Gardener #7. My last two gardeners, neither from my home town, I came to know in my adult years. One gardener lived in Ames, Kansas, a tiny village with fewer than 50 inhabitants, located near the Republican River in north central Kansas. He was my wife’s grandfather, Charles Wagner, and had immigrated with his parents from Germany when he was two years old. On one summer evening when my wife and I had come to visit him, he was nearing his 100th birthday and working in his garden. It was too large for him to maintain, but he still showed evidence of a wiry strength in his frame and a mind notably unimpaired. Always friendly and respectful, he was a man of few words and rarely spoke. His second wife was the talker, and he let her fulfill the conversational side of our meetings. On this day, while we were admiring his tomato plants, a freight train interrupted our conversation, the railroad tracks just a few yards from the edge of the garden. As soon as the train’s caboose passed by, Mr. Wagner said, “99 cars.” He then looked down and returned to his garden.
Gardener #8. And, finally, another gardener in her 90s, also from a farm in north central Kansas. When I first met Cecilia, she and her husband were farming near the Fact Church, about 20 miles north of Clay Center, Kansas. They were close family friends with my wife’s family, and we visited with them on most trips back home. Over the next three decades, the farm was turned over to a son, Cecilia and her husband moved in town (to Clay Center), the husband died, and Cecilia was living alone. Although now in her 80s, during the summer, almost daily, she drove out to the farm to take care of the vegetable garden and do other tasks, including chopping down cedar trees in the pastures. Even after the son moved to Topeka and the farm house was deserted, Cecilia maintained the garden. Eventually, in her 90s, she was forced to enter a retirement home, but she requested they provide her with a small garden plot where she could grow a few tomatoes, potatoes, and cucumbers. One evening, while tending her plot, she lost her balance and fell to the ground.

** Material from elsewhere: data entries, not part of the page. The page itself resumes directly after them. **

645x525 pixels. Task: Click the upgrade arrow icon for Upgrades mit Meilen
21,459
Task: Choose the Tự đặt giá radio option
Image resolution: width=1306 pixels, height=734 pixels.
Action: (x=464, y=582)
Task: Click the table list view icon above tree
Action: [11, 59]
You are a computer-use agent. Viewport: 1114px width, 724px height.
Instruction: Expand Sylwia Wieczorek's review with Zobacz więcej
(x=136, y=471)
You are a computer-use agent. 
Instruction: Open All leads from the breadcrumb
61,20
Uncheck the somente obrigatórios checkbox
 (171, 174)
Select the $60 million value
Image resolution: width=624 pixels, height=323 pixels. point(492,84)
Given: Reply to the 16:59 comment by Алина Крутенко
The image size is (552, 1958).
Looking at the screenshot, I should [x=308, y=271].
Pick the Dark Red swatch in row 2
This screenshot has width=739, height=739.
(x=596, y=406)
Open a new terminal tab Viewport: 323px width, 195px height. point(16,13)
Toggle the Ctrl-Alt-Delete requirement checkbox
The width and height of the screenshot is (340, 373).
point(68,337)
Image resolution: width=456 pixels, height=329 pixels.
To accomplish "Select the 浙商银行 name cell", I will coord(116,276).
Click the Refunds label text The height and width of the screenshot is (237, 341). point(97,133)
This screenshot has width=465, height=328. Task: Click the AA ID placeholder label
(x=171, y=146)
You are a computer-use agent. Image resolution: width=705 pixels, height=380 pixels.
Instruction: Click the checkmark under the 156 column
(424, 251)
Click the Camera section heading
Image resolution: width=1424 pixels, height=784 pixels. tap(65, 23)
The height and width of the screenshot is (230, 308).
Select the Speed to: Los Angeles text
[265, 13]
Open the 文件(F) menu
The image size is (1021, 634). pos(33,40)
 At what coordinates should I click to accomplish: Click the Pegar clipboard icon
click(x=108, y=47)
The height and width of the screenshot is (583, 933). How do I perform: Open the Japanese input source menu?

Unable to get up, she spent several hours lying on the ground, looking up at the sky, and as she later commented, “looking at the moon.” I suspect she sensed there were worse ways to die. Although fortunately, near midnight, an attendant found her and helped her return to her apartment, her 90 years of gardening were now over.
Although I trust my vertigo will eventually pass, I know my gardening days are nearing their finale. Perhaps on my last day I will be crawling across the ground, determined to kill a few more weeds. Perhaps I will be lucky and at age 99, my body and mind still functioning, I can tend my tomatoes and count the train cars as they pass by at dusk. Perhaps my end will come lying on the ground, my last night as a gardener, watching the moon rise in the east, thankful for one more beautiful summer sky. While all those gardeners and their gardens are now gone, fortunately for me their images still linger. Gardens are like music--ephemeral, transitory, impermanent, always disappearing. But who can ever regret their presence, even if it be but momentary? Who would ever want to live in a world without either?